Realtime TTS

개요

웹소켓 프로토콜을 사용한 양방향 Realtime 스트리밍용 음성합성 API 입니다.

Input Message : LLM Output tokens
Output Message : Audio chunks (base64 encoded)

규격 연동

Endpoint

Zone	IP	Port	Path
STG	10.40.101.161	36000	tvoice/tts/ws/v1
PRD	-	-	tvoice/tts/ws/v1

url : ws://{host}:{ip}/tvoice/tts/ws/v1

Query Parameter

params	type	required	description
svc	string	O	service name: [adot, aster, ...]
model	string	O	model name: [axtts-3-0, ...]

Send Message

아래 모든 Message는 JSON 타입으로 정의한다.

1. Setup and SOS Message

key	type	required	description
api_key	string	O	VoiceGen AI 팀에서 발행
poc_id	string	X	Default: None
request_id	string	X	Default: None
voice_settings	object	O	"voice_setting": {"voice": "emily"}
apply_tn	bool	X	Default: False
text	string	O	"text": "sos"

svc query 와 api_key 가 matching 되지 않으면, socket 종료된다.
voice 는 현재 emily, sophie, jemma 를 지원한다.

2. Text Message

key	type	required	description
text	string	O	"text": "{llm tokens}"

3. EOS Message

key	type	required	description
text	string	O	"text": "eos"

Receive Message

1. Audio chunks

key	type	description
audio	string	base64 encoded, 24khz, pcm, 16bits, mono

2. Final Message

key	type	description
is_final	bool
input_sentence	string
input_tn_sentence	string

Example

OpenAI chatgpt 연동 예제

import asyncio
import websockets
import os, json, base64
from openai import AsyncOpenAI

# Define API keys and voice ID
OPENAI_API_KEY = '***'

host = 'ws://127.0.0.1:36001'
tts_path = '/tvoice/tts/ws/v1'

# Construct the TTS query
service = 'adot'
model = 'axtts-3-0'
tts_query = f'?svc={service}&model={model}'

voice = 'emily'
apply_tn = True
tts_api_key = '***'

# Set OpenAI API key
aclient = AsyncOpenAI(api_key=OPENAI_API_KEY)

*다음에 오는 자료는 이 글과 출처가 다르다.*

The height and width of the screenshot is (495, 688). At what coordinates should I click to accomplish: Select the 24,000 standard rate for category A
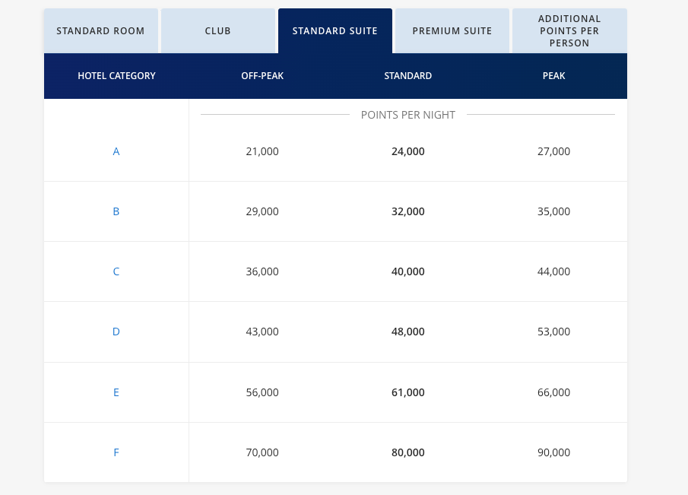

async def stream(audio_stream):
    idx = 1
    
    print("Started streaming audio")
    async for chunk in audio_stream:
        if chunk:
            print('Recv Chunk {} : {}'.format(idx, len(chunk)))
            idx += 1


async def text_to_speech_input_streaming(voice, text_iterator):
    uri = host + tts_path + tts_query 

    async with websockets.connect(uri) as websocket:
        # 1. Send Setup and SOS Message
        await websocket.send(json.dumps({
            "text": "sos",
            "voice_settings": {"voice": voice},
            "apply_tn": apply_tn,
            "api_key": tts_api_key,
            "poc_id": "adot.agent",
            "request_id": "123456789"
        }))

        async def listen():
            """Listen to the websocket for audio data and stream it."""
            while True:
                try:
                    message = await websocket.recv()
                    data = json.loads(message)
                    if data.get("audio"):
                        audio_chunk = base64.b64decode(data["audio"])
                        yield audio_chunk
                    elif data.get("is_final"):
                        print(data)
                        break
                    else:
                        print(data)
                except websockets.exceptions.ConnectionClosed as e:
                    print(f"Connection closed by server: {e.code}, {e.reason}")
                    break

        listen_task = asyncio.create_task(stream(listen()))

        # 2. Send Text Messages
        async for text in text_iterator:
            if text != "":
                #print("Send Text: ", text)
                await websocket.send(json.dumps({"text": text}))

        # 3. Send EOS Message
        await websocket.send(json.dumps({"text": "eos"}))

        await listen_task


async def chat_completion(query):
    """Retrieve text from OpenAI and pass it to the text-to-speech function."""
    response = await aclient.chat.completions.create(model='gpt-4o-mini', messages=[{'role': 'user', 'content': query}],
    temperature=1, stream=True)

    async def text_iterator():
        async for chunk in response:
            delta = chunk.choices[0].delta
            if delta.content is not None:
                yield delta.content

    await text_to_speech_input_streaming(voice, text_iterator())


# Main execution
if __name__ == "__main__":
    user_query = "안녕, 만나서 반가워."

    asyncio.run(chat_completion(user_query))